-- Instructions for the task --
Please go line by line through the material and copy each one containing the word "will".

-- Study material --
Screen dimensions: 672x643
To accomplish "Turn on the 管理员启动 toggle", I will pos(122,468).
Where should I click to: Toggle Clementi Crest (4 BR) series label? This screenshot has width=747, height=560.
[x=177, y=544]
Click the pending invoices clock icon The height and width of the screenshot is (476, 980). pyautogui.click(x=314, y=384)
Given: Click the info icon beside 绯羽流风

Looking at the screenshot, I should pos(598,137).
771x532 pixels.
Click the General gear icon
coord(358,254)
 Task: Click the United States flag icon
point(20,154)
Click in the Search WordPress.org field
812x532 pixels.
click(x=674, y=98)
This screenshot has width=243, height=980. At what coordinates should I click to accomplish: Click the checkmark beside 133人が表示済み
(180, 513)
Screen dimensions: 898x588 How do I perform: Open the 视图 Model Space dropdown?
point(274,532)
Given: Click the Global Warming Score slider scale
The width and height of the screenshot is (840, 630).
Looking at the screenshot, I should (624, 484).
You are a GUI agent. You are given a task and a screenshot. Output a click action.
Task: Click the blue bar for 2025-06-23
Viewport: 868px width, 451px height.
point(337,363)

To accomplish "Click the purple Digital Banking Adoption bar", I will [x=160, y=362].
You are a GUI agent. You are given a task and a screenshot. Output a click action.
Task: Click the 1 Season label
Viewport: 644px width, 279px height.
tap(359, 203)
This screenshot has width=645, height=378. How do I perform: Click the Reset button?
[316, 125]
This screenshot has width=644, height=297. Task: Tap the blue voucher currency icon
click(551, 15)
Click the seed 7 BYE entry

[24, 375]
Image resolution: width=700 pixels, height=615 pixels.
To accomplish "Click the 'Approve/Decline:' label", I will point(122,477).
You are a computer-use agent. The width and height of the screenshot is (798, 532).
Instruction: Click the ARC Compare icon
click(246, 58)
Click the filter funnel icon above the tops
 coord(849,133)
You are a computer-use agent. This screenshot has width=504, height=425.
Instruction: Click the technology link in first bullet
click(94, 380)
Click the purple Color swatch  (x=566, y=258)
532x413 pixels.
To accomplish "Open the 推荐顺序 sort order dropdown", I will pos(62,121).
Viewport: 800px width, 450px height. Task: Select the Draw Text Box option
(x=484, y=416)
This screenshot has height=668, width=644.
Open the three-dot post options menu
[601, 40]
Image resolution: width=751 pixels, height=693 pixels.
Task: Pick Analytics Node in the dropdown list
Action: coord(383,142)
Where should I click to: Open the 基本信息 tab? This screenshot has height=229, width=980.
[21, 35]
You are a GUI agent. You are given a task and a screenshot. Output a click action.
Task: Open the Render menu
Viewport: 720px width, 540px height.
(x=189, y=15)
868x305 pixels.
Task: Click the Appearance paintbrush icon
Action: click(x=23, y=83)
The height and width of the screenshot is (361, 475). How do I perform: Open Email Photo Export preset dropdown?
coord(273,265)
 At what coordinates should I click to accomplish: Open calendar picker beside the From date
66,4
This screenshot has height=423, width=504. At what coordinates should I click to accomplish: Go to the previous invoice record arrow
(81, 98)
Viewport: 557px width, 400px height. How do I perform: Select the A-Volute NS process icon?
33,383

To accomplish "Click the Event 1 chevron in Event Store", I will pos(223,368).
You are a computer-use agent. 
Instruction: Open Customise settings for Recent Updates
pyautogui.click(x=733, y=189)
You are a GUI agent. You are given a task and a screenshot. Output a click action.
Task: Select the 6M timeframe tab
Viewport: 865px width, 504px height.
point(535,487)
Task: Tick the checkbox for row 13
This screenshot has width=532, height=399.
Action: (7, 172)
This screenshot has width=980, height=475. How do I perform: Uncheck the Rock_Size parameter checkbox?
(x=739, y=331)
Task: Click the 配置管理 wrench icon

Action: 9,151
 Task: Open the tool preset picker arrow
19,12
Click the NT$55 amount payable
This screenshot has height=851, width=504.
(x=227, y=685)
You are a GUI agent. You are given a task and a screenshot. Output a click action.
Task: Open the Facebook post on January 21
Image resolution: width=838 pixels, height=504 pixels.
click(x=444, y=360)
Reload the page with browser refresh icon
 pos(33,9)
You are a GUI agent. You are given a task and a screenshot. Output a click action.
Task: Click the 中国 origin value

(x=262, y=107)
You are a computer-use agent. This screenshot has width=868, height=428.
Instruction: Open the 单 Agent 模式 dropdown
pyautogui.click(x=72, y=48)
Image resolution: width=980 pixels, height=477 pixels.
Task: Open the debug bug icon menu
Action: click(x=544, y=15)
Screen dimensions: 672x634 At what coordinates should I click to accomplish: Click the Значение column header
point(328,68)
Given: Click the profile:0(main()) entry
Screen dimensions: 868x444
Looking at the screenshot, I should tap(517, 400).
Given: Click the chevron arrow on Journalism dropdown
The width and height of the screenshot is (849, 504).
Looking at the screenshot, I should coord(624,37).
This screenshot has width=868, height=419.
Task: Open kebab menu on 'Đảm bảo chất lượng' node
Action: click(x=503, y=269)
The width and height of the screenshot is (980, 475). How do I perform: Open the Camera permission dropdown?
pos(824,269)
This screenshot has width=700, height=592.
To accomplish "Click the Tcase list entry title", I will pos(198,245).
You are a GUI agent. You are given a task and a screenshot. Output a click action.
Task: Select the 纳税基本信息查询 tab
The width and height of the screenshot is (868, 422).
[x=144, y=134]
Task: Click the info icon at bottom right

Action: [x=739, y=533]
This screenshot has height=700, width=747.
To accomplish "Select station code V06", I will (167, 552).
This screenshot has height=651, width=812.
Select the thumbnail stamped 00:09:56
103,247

-- Response --
To accomplish "Turn on the 管理员启动 toggle", I will pos(122,468).
To accomplish "Click the purple Digital Banking Adoption bar", I will [x=160, y=362].
To accomplish "Click the 'Approve/Decline:' label", I will point(122,477).
To accomplish "Open the 推荐顺序 sort order dropdown", I will pos(62,121).
To accomplish "Click the Event 1 chevron in Event Store", I will pos(223,368).
To accomplish "Click the Tcase list entry title", I will pos(198,245).
To accomplish "Select station code V06", I will (167, 552).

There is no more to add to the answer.